Renseignements pris auprès du SEM, les centres d’accueil pour demandeurs d‘asile sont au moins partiellement accessibles en fauteuil roulant. Martin Reichlin de préciser : « Les personnes concernées peuvent y demeurer pendant toute la durée du séjour – actuellement de vingt jours en moyenne ». Lors du transfert d’une demande à un canton, ce dernier est informé des besoins spécifiques du demandeur. Dans certains cas, l’on tient compte des possibilités d’hébergement dans ce canton », précise M. Reichlin. En outre, les prestataires qui assurent la prise en charge de ces personnes sont tenus de prendre en considération leurs besoins spécifiques.L’ORS Service AG est l’un de ces prestataires. Son porte-parole, Roman Della Rossa, confirme que cette procédure est bel et bien appliquée : « Lors de son admission dans un lieu d’hébergement, les besoins spécifiques de toute personne handicapée sont déterminés, consignés et évalués cas par cas. En fonction des soins nécessaires, nous collaborons avec des instances externes, » dont des organisations typhlophiles. Actuellement, l’ORS Service AG s’occupe de cinq réfugiés handicapés. « Le degré de handicap du réfugié joue bien entendu aussi un rôle », précise R. Della Rossa.

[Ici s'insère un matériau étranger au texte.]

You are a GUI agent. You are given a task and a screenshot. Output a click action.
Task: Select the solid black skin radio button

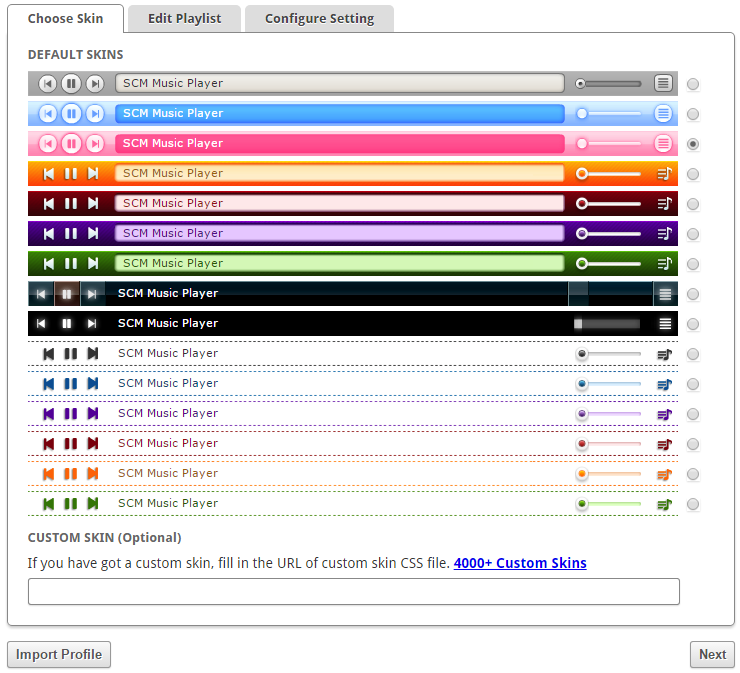pos(693,324)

A lui seul, le recensement ne suffit pas. Il doit être suivi de mesures tangibles. « Certains lieux d’hébergement dont les autorités nous confient la gestion sont sans barrières de sorte que nous pouvons y accueillir et y prendre en charge des personnes avec un handicap physique. Ils sont accessibles en fauteuil roulant et dotés de WC et de douches spécialement aménagés. Il est difficile de trouver un logement accessible à une personne handicapée au moment de son transfert dans une commune. Les appartements sans barrières avec une salle de bain assez spacieuse pour un fauteuil roulant sont rares», confie le porte-parole de l’ORS.

Le SEM informe qu’entre-temps, les cantons ont fait leurs premières expériences avec des réfugiés handicapés. Dans l’un d’eux, une famille avec un enfant réfugié paraplégique reçoit l’aide supplémentaire de bénévoles et d’un taxi adapté aux personnes handicapées. Dans un autre canton, une famille de personnes handicapées de la vue suit des cours de langue particuliers et est soutenue par une organisation typhlophile locale.

Effet de loupe

Actuellement, la situation des réfugiés met en exergue la condition des personnes handicapées en Europe. L’afflux soudain et simultané de personnes handicapées révèle clairement la présence de barrières, sur le terrain comme dans les consciences, empêchant l’inclusion. Il s’agit certes d’un problème à résoudre, mais tout autant d’une chance immense de promouvoir l’absence de barrières et, partant, l’inclusion.

Après avoir séjourné près de deux semaines sur mon canapé, Mohammed a rejoint une institution pour réfugiés gérée par la diaconie autrichienne. Il y vit en sécurité et n’a plus besoin d’avoir peur. Ce lieu compte parmi les rares institutions spécialisées dans la prise en charge de personnes handicapées. Mohammed suit déjà un cours d’allemand et prend seul le métro.